SELECTION.
Dan Guido, CEO of security start-up Trail of Bits, told SCMagazine.com in a Wednesday email that app developers for Android users should do more to provide privacy management options in their apps.
“Android users click through the privacy decisions they are asked to make to get access to the applications they want, then are given little to no tools to manage this access,” Guido said.
Juniper Networks' “Mobile Threats Report” also highlighted the issue of applications requiring unnecessary access to data stored on devices.
The study, conducted for one year beginning in March 2012, also warned that users should be less trusting of free apps, since they tend to collect more sensitive data than apps for which customers pay. Free apps are three times more likely to track mobile users' location, and 2 1/2 times more likely to access their address books than purchased apps.
As an example, security firm Symantec on Wednesday notified users on its blog that the legitimate and free Facebook app for Android has a bug that causes users' phone numbers to be leaked without their knowledge. More than seven million devices have installed the Facebook app, according to Google Play, the official app store for Android users. The issue involves phone numbers being sent over the internet to Facebook servers, even before users login to their accounts. Symantec said it reached out to Facebook, and the social networking site would provide a fix for the bug in the next Facebook for Android release.
Troy Vennon, director of Juniper Network's mobile threat center, told SCMagazine.com that the issue of data-exposing apps is worsened by the fact that less experienced developers sometimes use app toolkits as a reference point for their own apps. But these toolkits often request more information than is necessary from users.
In addition, the issue is exacerbated by users who simply fail to check the privacy policies or details of apps they agree to install, he said.
“They need to make sure they are looking at the permissions the app has,” Vennon said. “More times than not, [users] aren't really doing that."

RECORDS.
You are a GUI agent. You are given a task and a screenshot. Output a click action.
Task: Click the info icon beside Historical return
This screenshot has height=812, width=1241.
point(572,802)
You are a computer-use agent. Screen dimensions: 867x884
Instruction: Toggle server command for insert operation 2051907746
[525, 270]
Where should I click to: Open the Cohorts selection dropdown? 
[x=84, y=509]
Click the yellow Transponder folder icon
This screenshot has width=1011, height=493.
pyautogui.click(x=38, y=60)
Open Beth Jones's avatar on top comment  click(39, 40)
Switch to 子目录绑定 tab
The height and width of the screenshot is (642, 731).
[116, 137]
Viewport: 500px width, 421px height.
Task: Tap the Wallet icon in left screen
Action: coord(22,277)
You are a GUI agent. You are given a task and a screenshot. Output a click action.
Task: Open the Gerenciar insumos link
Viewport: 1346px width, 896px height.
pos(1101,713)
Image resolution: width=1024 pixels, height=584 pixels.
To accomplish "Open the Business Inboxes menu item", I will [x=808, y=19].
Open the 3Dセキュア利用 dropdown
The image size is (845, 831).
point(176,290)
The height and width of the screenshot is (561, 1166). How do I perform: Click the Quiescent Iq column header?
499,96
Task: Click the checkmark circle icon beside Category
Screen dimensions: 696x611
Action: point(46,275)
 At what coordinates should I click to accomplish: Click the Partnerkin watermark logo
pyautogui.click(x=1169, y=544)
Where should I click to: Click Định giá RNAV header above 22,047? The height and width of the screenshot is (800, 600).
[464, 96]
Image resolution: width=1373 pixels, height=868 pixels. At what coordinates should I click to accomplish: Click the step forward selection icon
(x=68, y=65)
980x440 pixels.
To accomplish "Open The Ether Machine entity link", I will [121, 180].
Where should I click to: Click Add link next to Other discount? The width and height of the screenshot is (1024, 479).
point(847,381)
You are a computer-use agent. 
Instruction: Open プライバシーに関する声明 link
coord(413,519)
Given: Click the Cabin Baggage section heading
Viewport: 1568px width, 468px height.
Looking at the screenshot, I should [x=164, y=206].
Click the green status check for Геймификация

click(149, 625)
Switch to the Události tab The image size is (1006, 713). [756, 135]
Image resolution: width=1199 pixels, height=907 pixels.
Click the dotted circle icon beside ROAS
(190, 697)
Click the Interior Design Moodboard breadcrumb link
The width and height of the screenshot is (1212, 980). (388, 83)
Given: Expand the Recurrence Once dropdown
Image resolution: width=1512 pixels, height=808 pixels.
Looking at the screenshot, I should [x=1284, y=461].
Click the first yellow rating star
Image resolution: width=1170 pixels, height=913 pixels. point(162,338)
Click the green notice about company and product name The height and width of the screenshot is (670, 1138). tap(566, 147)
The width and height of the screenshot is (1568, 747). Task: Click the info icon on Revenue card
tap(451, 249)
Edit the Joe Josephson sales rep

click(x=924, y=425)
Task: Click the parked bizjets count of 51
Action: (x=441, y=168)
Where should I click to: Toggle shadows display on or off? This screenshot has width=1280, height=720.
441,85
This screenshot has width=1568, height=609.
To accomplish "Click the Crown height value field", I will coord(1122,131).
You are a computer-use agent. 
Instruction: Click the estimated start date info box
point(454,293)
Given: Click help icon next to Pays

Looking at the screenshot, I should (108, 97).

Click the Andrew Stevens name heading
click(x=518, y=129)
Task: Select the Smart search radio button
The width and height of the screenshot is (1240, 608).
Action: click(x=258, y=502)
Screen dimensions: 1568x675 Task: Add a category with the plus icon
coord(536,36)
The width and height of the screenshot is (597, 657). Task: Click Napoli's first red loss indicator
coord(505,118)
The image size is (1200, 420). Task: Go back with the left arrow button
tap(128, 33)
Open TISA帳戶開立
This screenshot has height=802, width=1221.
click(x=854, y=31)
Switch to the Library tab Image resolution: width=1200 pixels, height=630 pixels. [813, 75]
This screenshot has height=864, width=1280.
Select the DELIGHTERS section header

WHAT IS NEEDED.
Reproduce the Android app privacy article word for word from "Dan Guido, CEO" to "stored on devices.".

SOLVED EXERCISE.
Dan Guido, CEO of security start-up Trail of Bits, told SCMagazine.com in a Wednesday email that app developers for Android users should do more to provide privacy management options in their apps.
“Android users click through the privacy decisions they are asked to make to get access to the applications they want, then are given little to no tools to manage this access,” Guido said.
Juniper Networks' “Mobile Threats Report” also highlighted the issue of applications requiring unnecessary access to data stored on devices.